Task details: Rewrite the entries below as a numbered list with no blank lines, and leave the pictures out.

───── Supplied material ─────

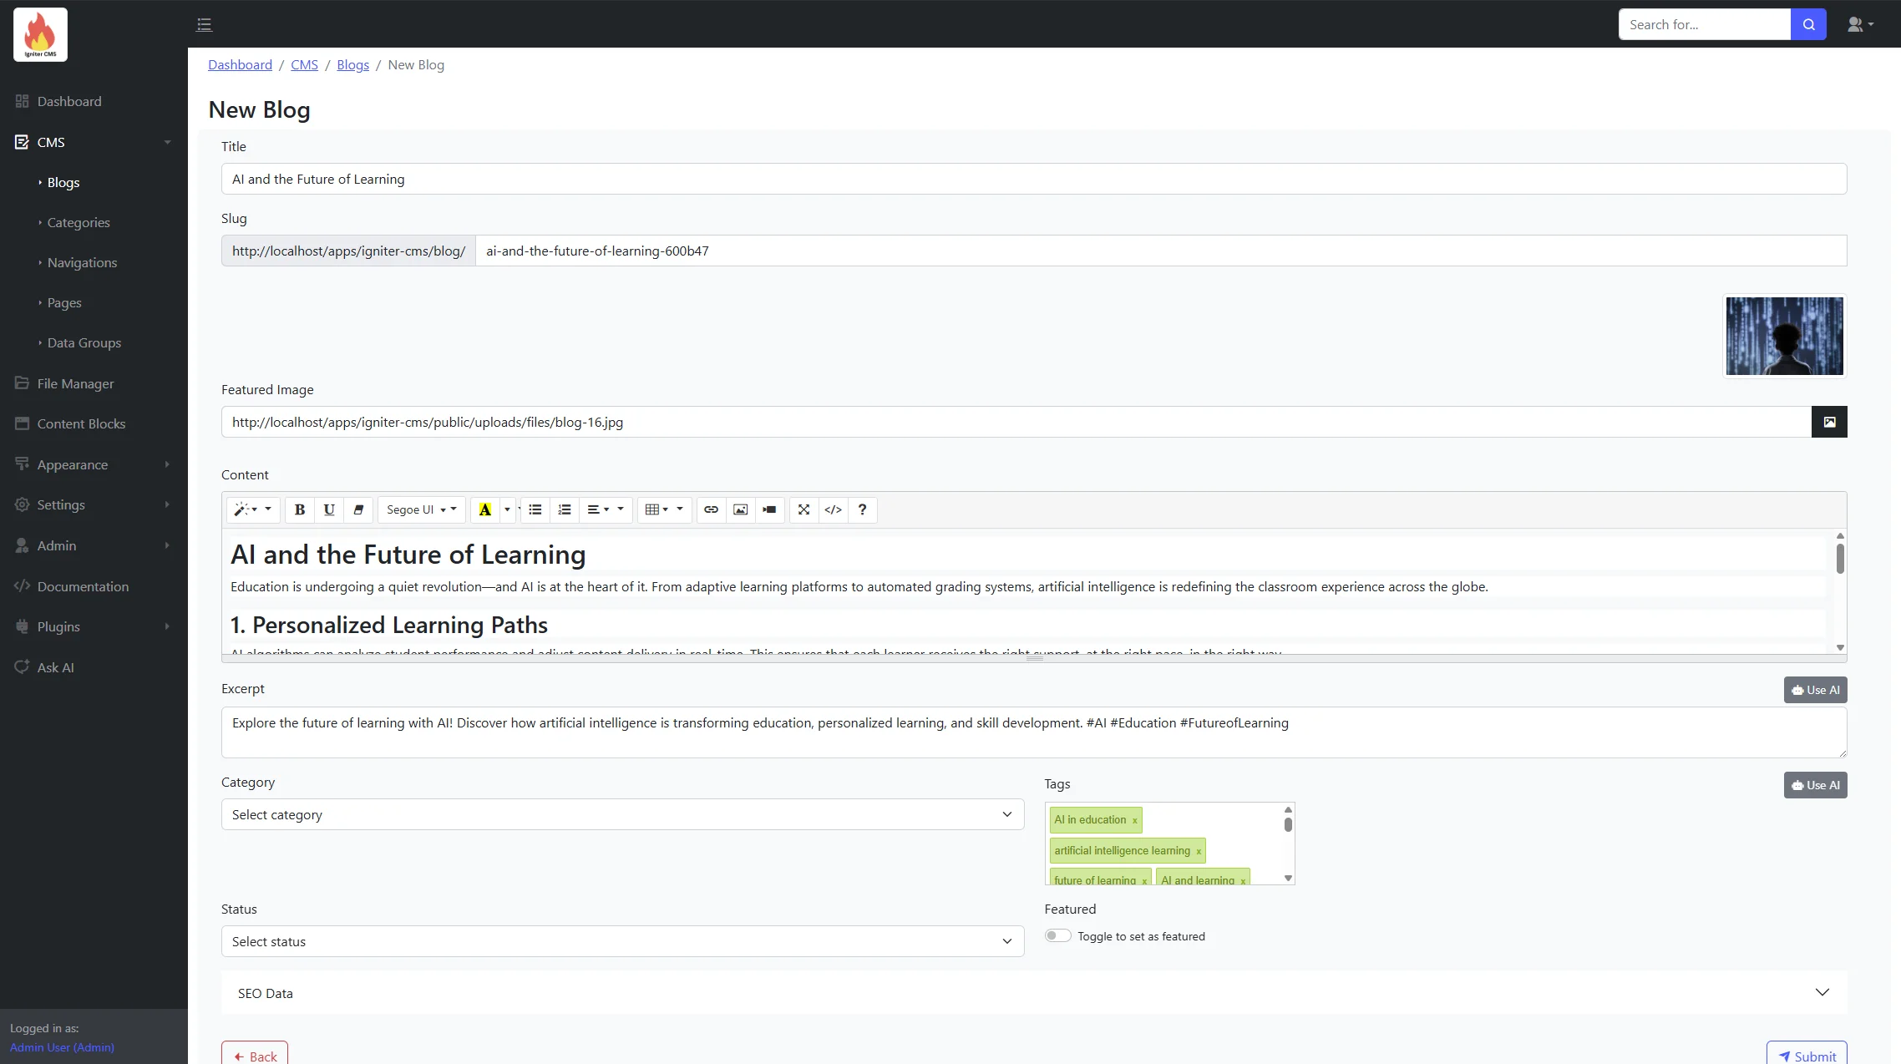Insert a hyperlink in the content editor
This screenshot has width=1901, height=1064.
[x=711, y=509]
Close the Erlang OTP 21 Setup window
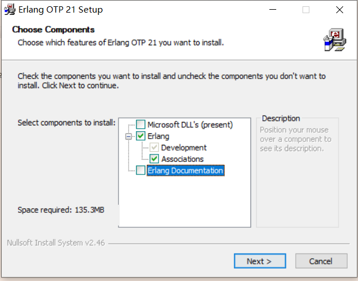The width and height of the screenshot is (358, 281). [339, 10]
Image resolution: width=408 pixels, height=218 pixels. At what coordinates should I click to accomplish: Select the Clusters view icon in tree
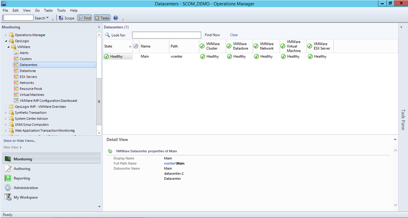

─────

Written response:
1. Insert a hyperlink in the content editor
2. This screenshot has width=1901, height=1064.
3. [x=711, y=509]
4. Close the Erlang OTP 21 Setup window
5. The width and height of the screenshot is (358, 281). [339, 10]
6. Image resolution: width=408 pixels, height=218 pixels. At what coordinates should I click to accomplish: Select the Clusters view icon in tree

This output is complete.